Exercise: Gather every line from the entries below that includes "Show".

Recorded data
· · · ·

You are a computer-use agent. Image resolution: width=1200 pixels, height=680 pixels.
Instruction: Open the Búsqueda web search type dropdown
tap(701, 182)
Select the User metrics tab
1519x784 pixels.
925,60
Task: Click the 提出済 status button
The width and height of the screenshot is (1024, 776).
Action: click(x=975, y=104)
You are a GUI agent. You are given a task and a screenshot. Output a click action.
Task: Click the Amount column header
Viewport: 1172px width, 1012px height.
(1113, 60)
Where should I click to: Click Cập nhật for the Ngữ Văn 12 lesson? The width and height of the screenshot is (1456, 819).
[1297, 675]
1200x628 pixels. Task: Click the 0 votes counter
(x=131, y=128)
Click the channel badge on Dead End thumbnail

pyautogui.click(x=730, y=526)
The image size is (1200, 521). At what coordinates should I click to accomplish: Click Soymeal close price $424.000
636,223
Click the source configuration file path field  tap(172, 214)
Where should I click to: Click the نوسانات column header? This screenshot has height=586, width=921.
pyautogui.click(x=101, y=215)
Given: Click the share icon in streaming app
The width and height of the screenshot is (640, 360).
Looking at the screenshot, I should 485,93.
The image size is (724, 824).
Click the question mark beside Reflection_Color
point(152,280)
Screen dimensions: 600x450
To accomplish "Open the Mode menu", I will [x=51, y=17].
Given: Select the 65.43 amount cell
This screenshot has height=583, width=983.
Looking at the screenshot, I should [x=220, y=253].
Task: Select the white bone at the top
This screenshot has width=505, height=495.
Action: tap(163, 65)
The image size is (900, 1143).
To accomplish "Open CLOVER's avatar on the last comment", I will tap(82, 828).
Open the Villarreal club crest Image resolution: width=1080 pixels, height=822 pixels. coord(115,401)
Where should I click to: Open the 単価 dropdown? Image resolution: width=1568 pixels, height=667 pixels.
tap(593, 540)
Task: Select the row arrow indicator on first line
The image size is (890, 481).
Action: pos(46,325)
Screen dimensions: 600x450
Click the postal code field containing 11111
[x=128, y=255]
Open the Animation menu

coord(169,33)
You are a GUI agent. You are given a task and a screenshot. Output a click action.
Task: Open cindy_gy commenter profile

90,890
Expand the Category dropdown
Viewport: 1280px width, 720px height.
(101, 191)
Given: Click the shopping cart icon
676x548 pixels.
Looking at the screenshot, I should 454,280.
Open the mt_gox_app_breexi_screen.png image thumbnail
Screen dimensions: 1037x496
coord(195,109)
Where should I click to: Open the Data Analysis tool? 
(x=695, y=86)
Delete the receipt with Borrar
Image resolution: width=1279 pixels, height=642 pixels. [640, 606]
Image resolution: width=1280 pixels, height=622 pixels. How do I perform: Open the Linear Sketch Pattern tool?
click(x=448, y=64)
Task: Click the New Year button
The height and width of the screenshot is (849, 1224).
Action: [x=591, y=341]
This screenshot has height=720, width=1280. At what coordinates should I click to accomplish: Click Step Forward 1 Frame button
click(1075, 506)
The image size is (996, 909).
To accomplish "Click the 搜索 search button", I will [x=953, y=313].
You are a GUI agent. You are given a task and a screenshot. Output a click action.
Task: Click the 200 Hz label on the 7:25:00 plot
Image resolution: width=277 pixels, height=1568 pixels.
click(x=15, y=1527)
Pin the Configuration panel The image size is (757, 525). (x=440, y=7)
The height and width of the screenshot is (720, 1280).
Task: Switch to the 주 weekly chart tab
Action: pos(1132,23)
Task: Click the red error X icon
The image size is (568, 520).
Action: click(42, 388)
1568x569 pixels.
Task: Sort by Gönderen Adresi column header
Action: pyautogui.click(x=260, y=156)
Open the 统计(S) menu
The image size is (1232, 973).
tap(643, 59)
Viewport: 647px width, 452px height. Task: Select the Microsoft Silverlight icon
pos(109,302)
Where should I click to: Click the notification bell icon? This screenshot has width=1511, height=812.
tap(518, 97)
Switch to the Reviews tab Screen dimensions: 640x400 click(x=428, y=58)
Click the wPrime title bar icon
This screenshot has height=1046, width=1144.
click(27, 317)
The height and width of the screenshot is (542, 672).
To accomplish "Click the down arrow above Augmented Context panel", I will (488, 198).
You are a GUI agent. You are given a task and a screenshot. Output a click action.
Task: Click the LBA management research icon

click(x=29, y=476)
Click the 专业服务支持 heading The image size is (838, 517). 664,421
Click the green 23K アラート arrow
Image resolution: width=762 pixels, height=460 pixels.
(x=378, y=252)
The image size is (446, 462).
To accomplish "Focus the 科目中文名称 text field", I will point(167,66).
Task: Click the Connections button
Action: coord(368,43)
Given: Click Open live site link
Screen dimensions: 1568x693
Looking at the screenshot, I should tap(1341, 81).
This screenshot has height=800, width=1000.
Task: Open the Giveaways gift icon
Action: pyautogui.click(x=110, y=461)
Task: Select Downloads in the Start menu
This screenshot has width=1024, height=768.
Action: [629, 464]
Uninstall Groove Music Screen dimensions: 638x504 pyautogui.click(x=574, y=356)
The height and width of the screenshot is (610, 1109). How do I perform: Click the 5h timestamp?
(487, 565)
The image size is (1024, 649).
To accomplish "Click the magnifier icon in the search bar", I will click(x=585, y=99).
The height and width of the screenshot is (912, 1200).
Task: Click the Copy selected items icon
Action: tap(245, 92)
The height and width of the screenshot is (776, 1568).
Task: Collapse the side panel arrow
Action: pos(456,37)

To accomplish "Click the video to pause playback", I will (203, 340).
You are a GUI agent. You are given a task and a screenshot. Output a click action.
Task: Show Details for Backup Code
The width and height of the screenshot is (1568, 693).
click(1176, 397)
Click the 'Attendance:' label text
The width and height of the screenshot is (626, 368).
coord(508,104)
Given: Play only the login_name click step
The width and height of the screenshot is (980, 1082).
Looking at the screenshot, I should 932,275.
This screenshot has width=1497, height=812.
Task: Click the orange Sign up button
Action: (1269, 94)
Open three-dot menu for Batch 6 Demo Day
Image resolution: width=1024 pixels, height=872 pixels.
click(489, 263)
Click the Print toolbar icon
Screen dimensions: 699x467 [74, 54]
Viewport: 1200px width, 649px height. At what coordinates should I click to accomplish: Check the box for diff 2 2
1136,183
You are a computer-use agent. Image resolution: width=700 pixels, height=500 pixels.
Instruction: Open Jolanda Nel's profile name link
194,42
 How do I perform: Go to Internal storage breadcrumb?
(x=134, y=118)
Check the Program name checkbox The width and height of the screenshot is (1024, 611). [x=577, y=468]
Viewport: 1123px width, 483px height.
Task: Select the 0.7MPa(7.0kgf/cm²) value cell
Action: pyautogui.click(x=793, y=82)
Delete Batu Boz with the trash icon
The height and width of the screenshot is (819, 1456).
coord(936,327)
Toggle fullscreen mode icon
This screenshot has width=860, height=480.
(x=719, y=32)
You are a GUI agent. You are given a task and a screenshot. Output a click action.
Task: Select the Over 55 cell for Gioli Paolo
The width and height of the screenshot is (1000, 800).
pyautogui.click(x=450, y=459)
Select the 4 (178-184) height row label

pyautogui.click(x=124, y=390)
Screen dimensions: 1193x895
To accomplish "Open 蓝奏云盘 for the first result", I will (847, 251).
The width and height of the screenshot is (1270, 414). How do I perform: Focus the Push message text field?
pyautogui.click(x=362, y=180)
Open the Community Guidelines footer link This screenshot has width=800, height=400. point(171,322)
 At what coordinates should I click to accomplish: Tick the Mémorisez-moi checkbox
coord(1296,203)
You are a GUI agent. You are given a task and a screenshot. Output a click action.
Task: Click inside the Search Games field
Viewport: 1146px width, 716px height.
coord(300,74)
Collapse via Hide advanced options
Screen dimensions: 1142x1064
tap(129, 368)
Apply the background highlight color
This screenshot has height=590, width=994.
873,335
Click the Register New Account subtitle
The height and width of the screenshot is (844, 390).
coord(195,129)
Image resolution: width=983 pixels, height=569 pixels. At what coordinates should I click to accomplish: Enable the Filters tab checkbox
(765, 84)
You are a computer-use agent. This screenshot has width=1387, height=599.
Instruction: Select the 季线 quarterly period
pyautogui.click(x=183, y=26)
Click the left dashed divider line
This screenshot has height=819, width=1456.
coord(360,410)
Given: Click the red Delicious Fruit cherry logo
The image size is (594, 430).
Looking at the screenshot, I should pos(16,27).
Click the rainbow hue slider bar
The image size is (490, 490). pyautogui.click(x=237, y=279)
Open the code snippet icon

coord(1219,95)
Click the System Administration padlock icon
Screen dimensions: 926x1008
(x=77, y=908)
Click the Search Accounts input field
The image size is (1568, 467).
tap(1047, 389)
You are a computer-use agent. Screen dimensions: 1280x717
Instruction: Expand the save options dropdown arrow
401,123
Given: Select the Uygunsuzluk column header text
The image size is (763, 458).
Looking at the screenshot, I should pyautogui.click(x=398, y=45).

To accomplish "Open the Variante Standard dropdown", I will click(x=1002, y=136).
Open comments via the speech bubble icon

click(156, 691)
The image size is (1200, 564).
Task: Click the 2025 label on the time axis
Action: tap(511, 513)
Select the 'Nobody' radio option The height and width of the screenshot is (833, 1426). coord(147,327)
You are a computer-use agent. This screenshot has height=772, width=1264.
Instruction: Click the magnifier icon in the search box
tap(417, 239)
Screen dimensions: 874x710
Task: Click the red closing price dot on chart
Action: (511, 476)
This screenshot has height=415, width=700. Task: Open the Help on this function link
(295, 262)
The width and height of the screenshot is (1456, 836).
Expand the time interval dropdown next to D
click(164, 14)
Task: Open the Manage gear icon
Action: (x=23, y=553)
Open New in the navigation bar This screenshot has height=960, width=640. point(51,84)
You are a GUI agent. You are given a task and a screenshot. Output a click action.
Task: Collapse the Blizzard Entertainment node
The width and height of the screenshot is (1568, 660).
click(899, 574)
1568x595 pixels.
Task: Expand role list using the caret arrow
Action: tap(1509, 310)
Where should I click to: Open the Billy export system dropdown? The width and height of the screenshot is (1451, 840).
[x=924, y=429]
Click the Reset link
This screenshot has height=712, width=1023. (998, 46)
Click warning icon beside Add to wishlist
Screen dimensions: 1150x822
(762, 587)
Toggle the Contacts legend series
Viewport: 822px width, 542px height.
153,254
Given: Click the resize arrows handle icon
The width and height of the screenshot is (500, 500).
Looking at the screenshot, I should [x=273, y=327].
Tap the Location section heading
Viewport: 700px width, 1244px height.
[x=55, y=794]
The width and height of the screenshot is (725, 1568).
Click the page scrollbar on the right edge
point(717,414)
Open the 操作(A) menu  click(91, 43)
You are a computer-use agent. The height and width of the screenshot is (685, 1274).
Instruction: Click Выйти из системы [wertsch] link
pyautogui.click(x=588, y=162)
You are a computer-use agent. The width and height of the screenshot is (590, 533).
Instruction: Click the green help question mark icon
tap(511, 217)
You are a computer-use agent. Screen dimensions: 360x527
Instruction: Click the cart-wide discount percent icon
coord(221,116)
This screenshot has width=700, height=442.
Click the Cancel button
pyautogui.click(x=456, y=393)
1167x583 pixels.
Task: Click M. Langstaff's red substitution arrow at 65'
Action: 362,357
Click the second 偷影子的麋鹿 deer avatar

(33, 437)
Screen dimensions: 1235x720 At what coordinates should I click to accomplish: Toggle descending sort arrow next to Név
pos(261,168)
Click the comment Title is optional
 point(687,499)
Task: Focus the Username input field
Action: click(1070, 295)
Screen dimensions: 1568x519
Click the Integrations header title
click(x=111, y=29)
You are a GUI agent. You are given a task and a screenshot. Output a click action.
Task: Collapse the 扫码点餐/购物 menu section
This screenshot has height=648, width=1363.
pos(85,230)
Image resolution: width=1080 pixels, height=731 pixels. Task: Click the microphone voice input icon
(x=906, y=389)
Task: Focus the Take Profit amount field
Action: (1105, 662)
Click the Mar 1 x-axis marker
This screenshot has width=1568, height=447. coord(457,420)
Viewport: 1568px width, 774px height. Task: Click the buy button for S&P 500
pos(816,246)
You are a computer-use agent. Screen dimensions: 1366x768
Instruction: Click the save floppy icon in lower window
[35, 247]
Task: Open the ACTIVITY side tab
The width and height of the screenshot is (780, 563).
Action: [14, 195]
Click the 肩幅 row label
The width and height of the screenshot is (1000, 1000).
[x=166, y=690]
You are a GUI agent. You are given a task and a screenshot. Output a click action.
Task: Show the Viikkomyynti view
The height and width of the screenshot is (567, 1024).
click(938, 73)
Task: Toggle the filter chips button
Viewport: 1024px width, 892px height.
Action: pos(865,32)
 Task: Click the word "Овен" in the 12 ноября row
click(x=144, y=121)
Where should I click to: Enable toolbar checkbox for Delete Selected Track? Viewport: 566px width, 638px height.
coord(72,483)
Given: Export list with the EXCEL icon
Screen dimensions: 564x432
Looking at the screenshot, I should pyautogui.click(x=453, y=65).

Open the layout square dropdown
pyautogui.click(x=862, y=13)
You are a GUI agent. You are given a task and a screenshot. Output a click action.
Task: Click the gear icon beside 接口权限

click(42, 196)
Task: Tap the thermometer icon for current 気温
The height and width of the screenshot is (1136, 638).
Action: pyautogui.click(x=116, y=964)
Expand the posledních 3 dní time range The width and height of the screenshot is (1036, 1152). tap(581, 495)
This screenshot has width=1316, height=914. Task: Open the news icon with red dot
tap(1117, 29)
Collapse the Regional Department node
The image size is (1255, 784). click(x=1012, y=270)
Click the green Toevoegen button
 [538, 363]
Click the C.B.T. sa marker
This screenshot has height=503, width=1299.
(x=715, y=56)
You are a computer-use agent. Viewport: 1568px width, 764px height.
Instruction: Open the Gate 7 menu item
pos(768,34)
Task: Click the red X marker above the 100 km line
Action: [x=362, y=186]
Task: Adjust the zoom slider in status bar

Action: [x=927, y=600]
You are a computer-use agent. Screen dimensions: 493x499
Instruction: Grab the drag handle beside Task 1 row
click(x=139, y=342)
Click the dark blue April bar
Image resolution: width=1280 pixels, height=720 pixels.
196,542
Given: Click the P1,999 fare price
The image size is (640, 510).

· · · ·

Written answer:
Task: Show Details for Backup Code
Task: Show the Viikkomyynti view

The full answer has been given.